Web scraping is a way to extract information presented on websites. As I explained it in the first instalment of this article, web scraping is used by many companies.
It’s also a great tool for reporters who know how to code, since more and more public institutions publish their data on their websites.
With web scrapers, which are also called “bots,” it’s possible to gather large amounts of data for stories. For example, I created one to compare the alcohol prices between Quebec and Ontario.
My colleague, Florent Daudens, who works for Radio-Canada, also used a web scraper to compare the rent prices in several neighbourhoods in Montreal with ads from Kijiji.
But what are the ethical rules that reporters have to follow while web scraping?
These rules are particularly important since, for non-geek people, web scraping looks like hacking.
Unfortunately the Code of Ethics of the Fédération professionnelle des journalistes, nor the ethical guidelines of the Canadian Association of Journalists, give a clear answer to this question.
So I asked a few data reporter colleagues, and looked for some answers myself.
Public Data, or Not?
This is the first consensus from data reporters: if an institution publishes data on its website, this data should automatically be public.
For him, bots have as much responsibility as their human creators. “Whether it’s a human who copies and pastes the data, or a human who codes a computer program to do it, it’s the same. It’s like hiring 1000 people that would work for you. It’s the same result.”
However, government’s servers also host personal information about citizens. “Most of this data is hidden because it would otherwise violate privacy laws,” says William Wolfe-Wylie, a developer for CBC and journalism teacher at Centennial College and the Munk School at University of Toronto.
Here is the very important limit between web scraping and hacking: the respect of the law.
Reporters should not pry into protected data. If a regular user can’t access it, journalists shouldn’t try to get it. “It’s very important that reporters acknowledge these legal barriers, which are legitimate ones, and respect them,” says William Wolfe-Wylie.
Roberto Rocha, who was until recently a data reporter for the Montreal Gazette, adds that journalists should always read the user terms and conditions of use to avoid any trouble.
Another important detail to verify: the robots.txt file, which can be found at the root of the website and which states what is allowed to be scraped or not.

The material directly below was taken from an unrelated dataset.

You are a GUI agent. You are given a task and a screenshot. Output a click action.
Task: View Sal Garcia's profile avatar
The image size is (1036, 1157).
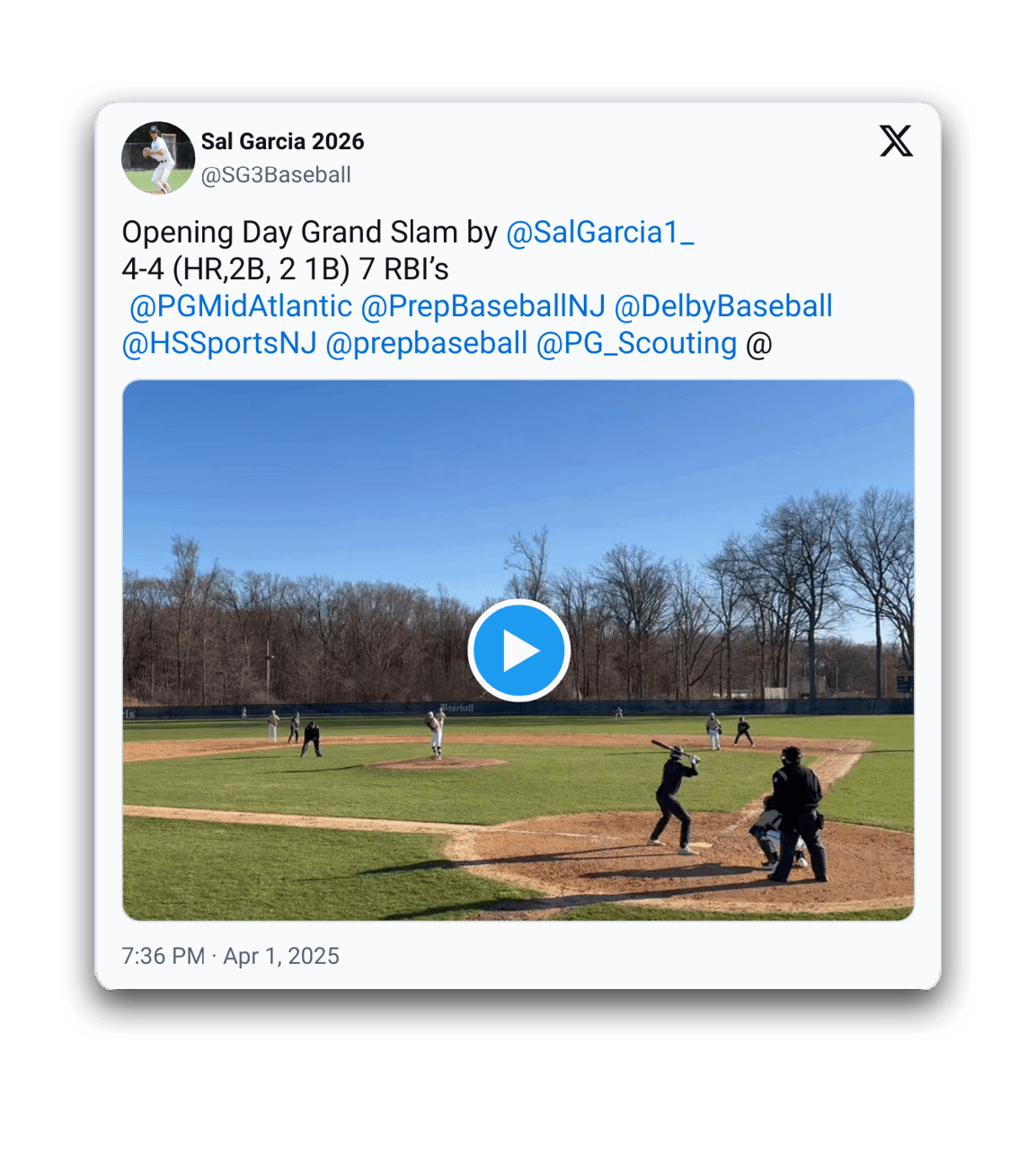(x=158, y=158)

For example, here is the file for the Royal Bank of Canada: http://www.rbcbanqueroyale.com/robots.txt
Identify Yourself, or Not?
When you are a reporter and you want to ask someone questions, the first thing to do is to present yourself and the story you are working on.
But what should you do when it’s a bot that is sending queries to a server or a database? Should the same rule apply?

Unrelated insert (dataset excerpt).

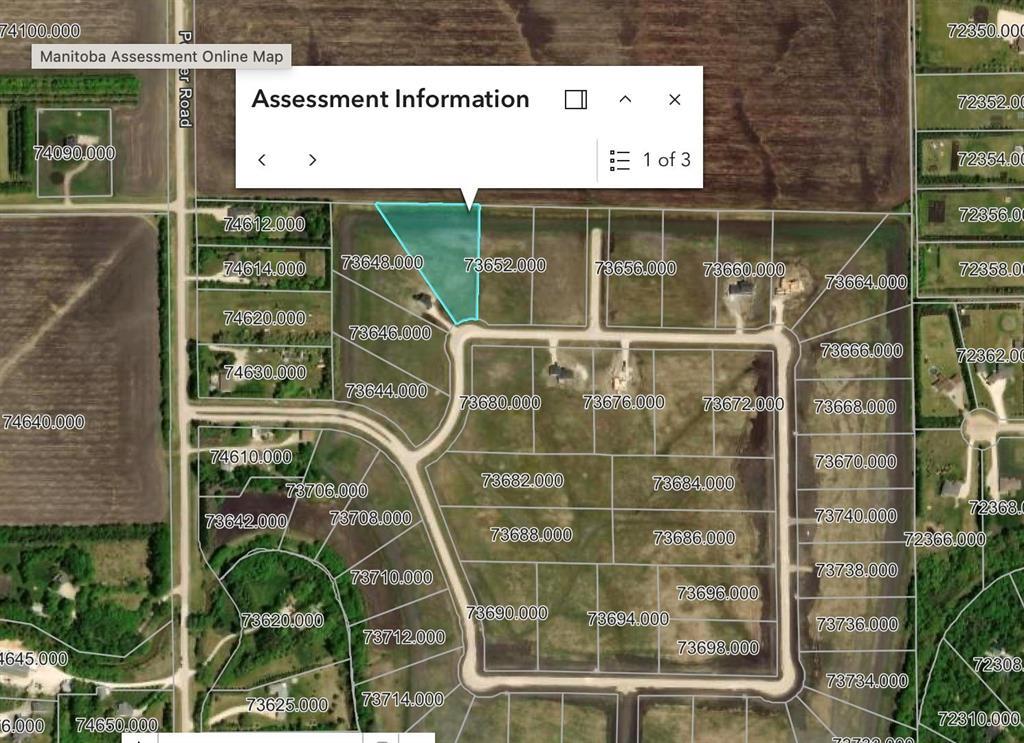1024x743 pixels.
Task: Collapse the Assessment Information panel
Action: click(x=625, y=99)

For Glen McGregor, national affairs reporter for the Ottawa Citizen, the answer is yes. “In the http headers, I put my name, my phone number and a note saying: ‘I am a reporter extracting data from this webpage. If you have any problem or concern, call me.’
“So, if the web administrator suddenly sees a huge amount of hits on his website, freaks out and thinks he’s under attack, he can check who’s doing it. He will see my note and my phone number. I think it’s an important ethical thing to do.”

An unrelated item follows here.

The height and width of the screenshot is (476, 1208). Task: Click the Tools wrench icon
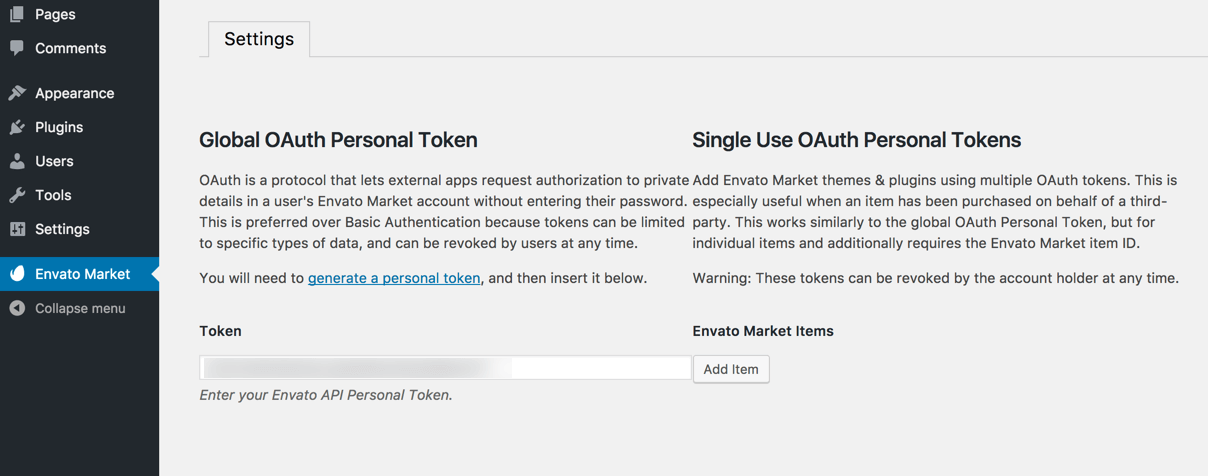[17, 195]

Jean-Hugues Roy, a journalism professor at the Université du Québec à Montréal and himself a web scraper coder, agrees.
But everybody is not on the same page. Philippe Gohier, web editor-in-chief at L’Actualité, does everything he can to not be identified.
“Sometimes, I use proxys,” he says. “I change my IP address and I change my headers too, to make it look like a real human instead of a bot. I try to respect the rules, but I also try to be undetectable.”
To not identify yourself when you are extracting data from a website could be compared, in some ways, to doing interviews with a hidden mic or camera. The Code of Ethics from the FPJQ states some rules regarding this.
4 a) Undercover procedures
In certain cases, journalists are justified in obtaining the information they seek through undercover means: false identities, hidden microphones and cameras, imprecise information about the objectives of their news reports, spying, infiltrating…
These methods must always be the exception to the rule. Journalists use them when:
* the information sought is of definite public interest; for example, in cases where socially reprehensible actions must be exposed;
* the information cannot be obtained or verified by other means, or other means have already been used unsuccessfully;
* the public gain is greater than any inconvenience to individuals.
The public must be informed of the methods used.
Best practice would generally be to identify yourself in your code, even if it’s a bot that does all the work. However, if there’s a possibility that the targeted institution would change the availability of the data because a reporter tries to gather it, you should make yourself more discreet.
And for those who are afraid to be blocked if you identify as a reporter, don’t worry; it’s quite easy to change your IP address.
For some reporters, best practise is also to ask for the data before scraping it. For them, it’s only after a refusal that web scraping should be an option.
This interesting point has an advantage: if the institution answers quickly and gives you the raw data, it will save you time.
Publish Your Code, or Not?
Transparency is another very important aspect of journalism. Without it, the public wouldn’t trust the reporters’ work. From the FPJQ Code of Ethics:
The vast majority of data reporters publish the data they used for their stories. This act of transparency shows that their reports are based on real facts that the public can check if it wants to. But what about their code?
An error in a web scraper script can completely skew the analysis of the data obtained. So should the code be public as well?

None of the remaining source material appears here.